EXERCISE INSTRUCTIONS
Please reproduce the stretch of the SPSS post below from "OK, I've preached" through "for just now.", word for word.

OK, I've preached 'long' organization forever, but here's a case where
you need 'wide'. That's because this includes a many-to-many merge:
you're checking every line in your file against every name on the list.
Changing one file to 'wide' organization is a good way to do this, in
SPSS.

This syntax isn't checked. Generating test data would be more elaborate
than I'm up for just now.

Here's file NAMES, with the list of names:
|-----------------------------|---------------------------|
|Output Created               |27-AUG-2007 18:50:04       |
|-----------------------------|---------------------------|
Name         Type

George       F
Peter        F
Susan        F
Elizabeth    F
Eliza        F
Smith        L
Jones        L
Robinson     L

Number of cases read:  8    Number of cases listed:  8

'Type' is not sex, but classification, as a first name or last name. Do
what you want, with any names that occur in both roles.


If you derive the name list from your original file (as is probably
easiest), the names may come out in order in the file, like this,
rather than all the first names and then all the last name:


George       F
Smith        L
Peter        F
Jones        L
Susan        F
Robinson     L

That's no problem. You'll probably want to sort and drop duplicates,
though.

.............
Next, a step that may not be obvious: sort names in descending length
order. You have to match the longer names first, or you'll hang up on
short names that occur as parts of longer names:

'Elizabeth' -> '~FirstName~beth'


NUMERIC  NameLen (F4).

SUPPLIED DATA

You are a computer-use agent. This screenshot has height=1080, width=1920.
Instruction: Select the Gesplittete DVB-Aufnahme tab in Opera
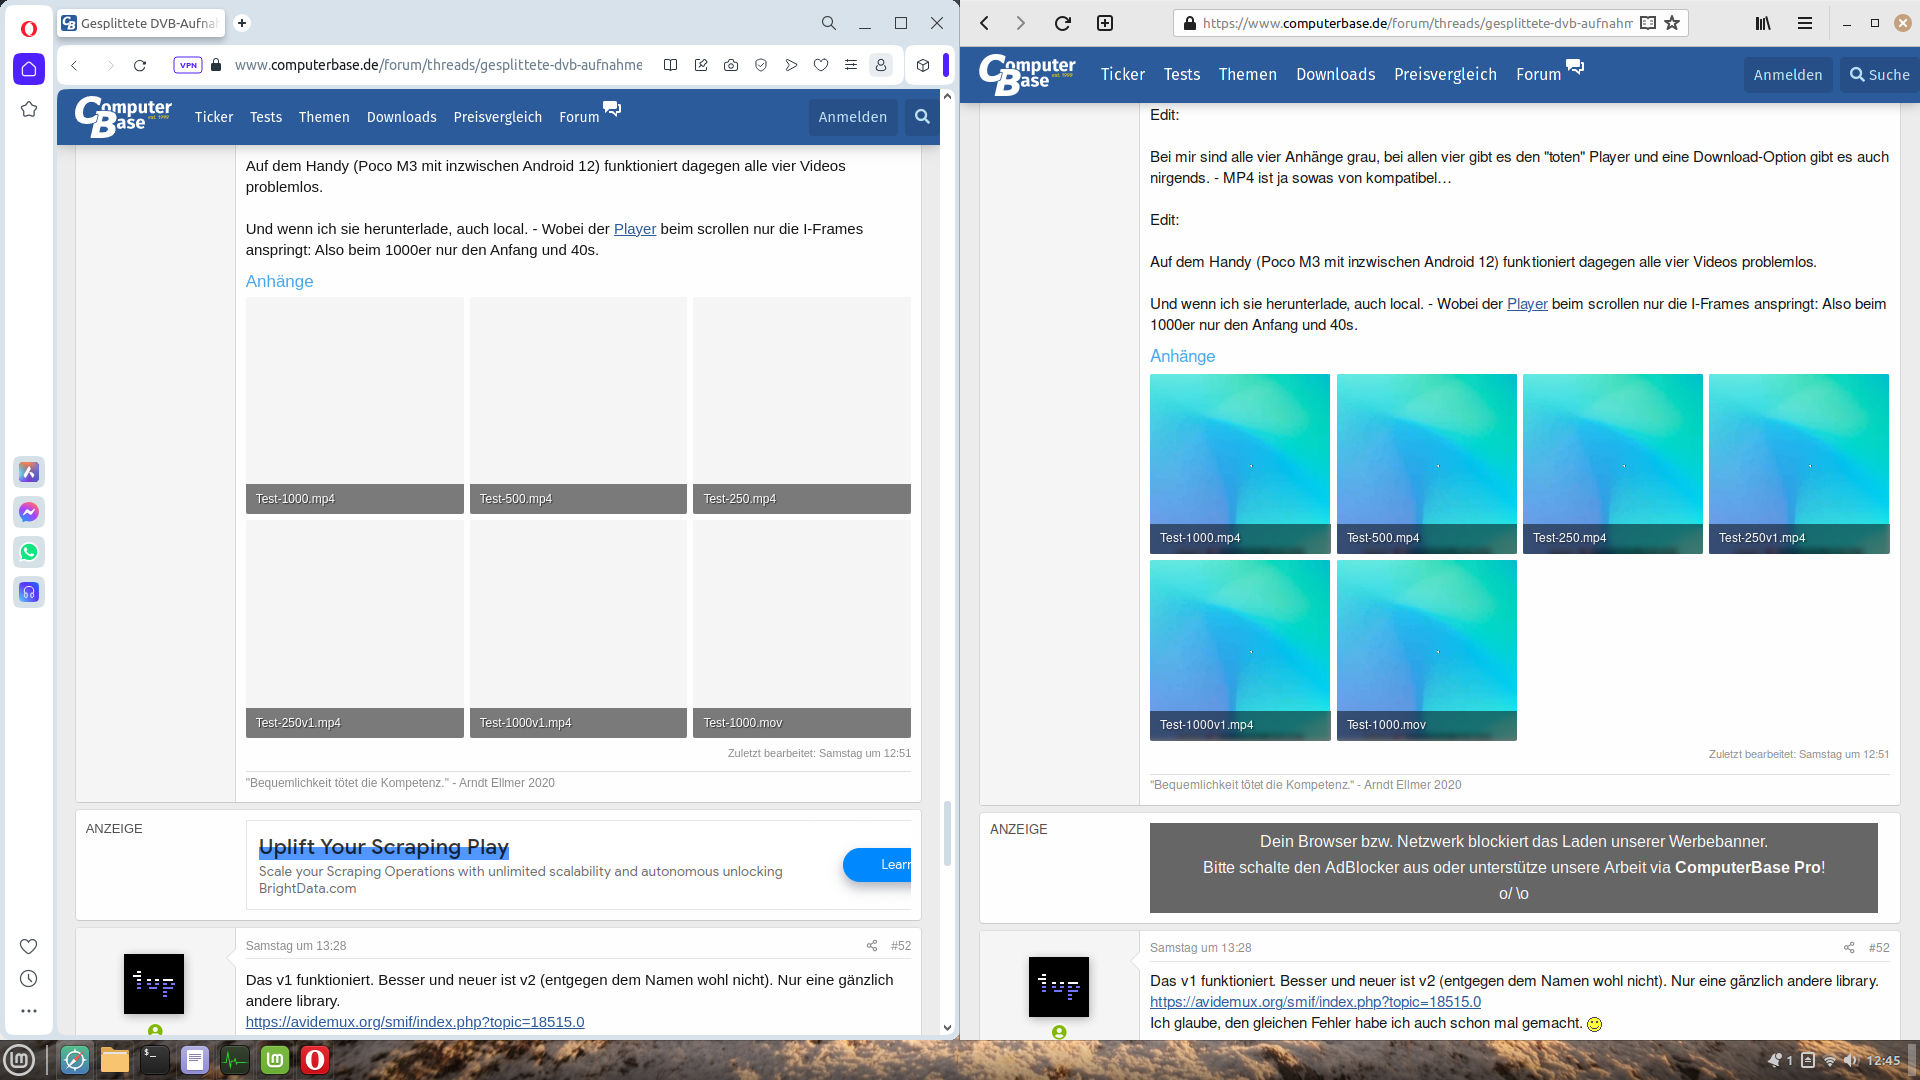click(140, 23)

RESPONSE TO THIS EXERCISE
OK, I've preached 'long' organization forever, but here's a case where
you need 'wide'. That's because this includes a many-to-many merge:
you're checking every line in your file against every name on the list.
Changing one file to 'wide' organization is a good way to do this, in
SPSS.

This syntax isn't checked. Generating test data would be more elaborate
than I'm up for just now.